_PAGE TEXT_
● ● ● ● ●
New NRC Study Shows Benefits of Transferring Spent Fuel to Dry Casks

June 26, 2013 | 9:15 am
David Wright
Former contributor

The draft study released Monday by the Nuclear Regulatory Commission (NRC) on the potential consequences of an earthquake on spent fuel pools reinforces our concerns about spent fuel pool safety and fails to address some key issues.

The NRC considered only one scenario—an earthquake—at one nuclear power plant—the Peach Bottom plant in Pennsylvania—and neglected to consider other factors relevant to the benefits of transferring spent fuel from pools to dry casks. Even so, the report demonstrates that reducing the amount of spent fuel in pools can drastically reduce the amount of radiation exposure to the public in the event of an accident.

Limitations of the Draft Study

The NRC study analyzed the potential effects of a large earthquake on a spent fuel pool at a boiling water reactor (BWR) reactor, which is what occurred at Fukushima two years ago. But there are other scenarios that could trigger a loss of water in a spent fuel pool besides an earthquake.

“By discounting other plausible threats to spent fuel pools, the study doesn’t add anything to the debate over spent fuel management,” said UCS’s Dave Lochbaum. “The NRC must address many shortcomings if its final report is to help Congress and the administration make an informed decision about this important issue.”

The study did not consider the possibility of a terrorist attack, for example, which could compromise a spent fuel pool, or other plausible scenarios. In a 2006 report, the National Academy of Sciences concluded that terrorists might choose to attack pools because they are less protected structurally and contain more radioactive material than reactor cores, and that such attacks could lead to a loss of coolant in the pool and a fire in the pool that would lead to a large radioactive release to the environment.

The NRC conceded at a June 24 meeting of the National Academy of Scientists’ Fukushima committee that it had not considered scenarios, such as a terrorist attack, that could cause a “partial drain-down” of the spent fuel pool. The NRC study’s failure to consider a partial drain-down is an important omission since it could result in a higher likelihood of a fire than an earthquake scenario that causes a complete loss of a pool’s water.
● ● ● ● ●
_SOURCE MATERIAL_
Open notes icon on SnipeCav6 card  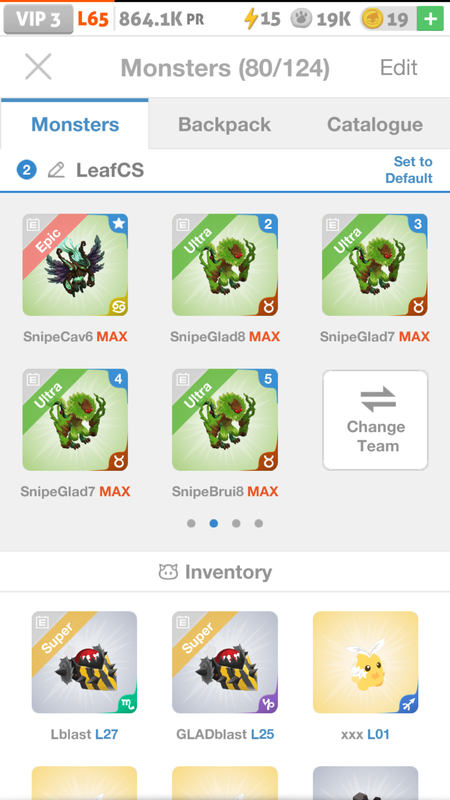33,224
● ● ● ● ●
_THINGS TO DO_
A – According to the spent fuel article, which nuclear power plant did the NRC study look at?
B – Using the spent fuel article, decide whether each statement agrees with it: (i) The NRC study considered the possibility of a terrorist attack. (ii) The National Academy of Sciences report about attacks on pools came out in 2006. (iii) The NRC released its draft study on a Friday. Answer yes or no for each and quote the words that decide it.
C – Transcribe the stretch of the spent fuel article from "The NRC considered" through "of an accident.".

_TASK RESULTS_
A – The Peach Bottom plant in Pennsylvania.

B –
(i) No: "The study did not consider the possibility of a terrorist attack"
(ii) Yes: "In a 2006 report, the National Academy of Sciences concluded"
(iii) No: "The draft study released Monday by the Nuclear Regulatory Commission (NRC)"

C –
The NRC considered only one scenario—an earthquake—at one nuclear power plant—the Peach Bottom plant in Pennsylvania—and neglected to consider other factors relevant to the benefits of transferring spent fuel from pools to dry casks. Even so, the report demonstrates that reducing the amount of spent fuel in pools can drastically reduce the amount of radiation exposure to the public in the event of an accident.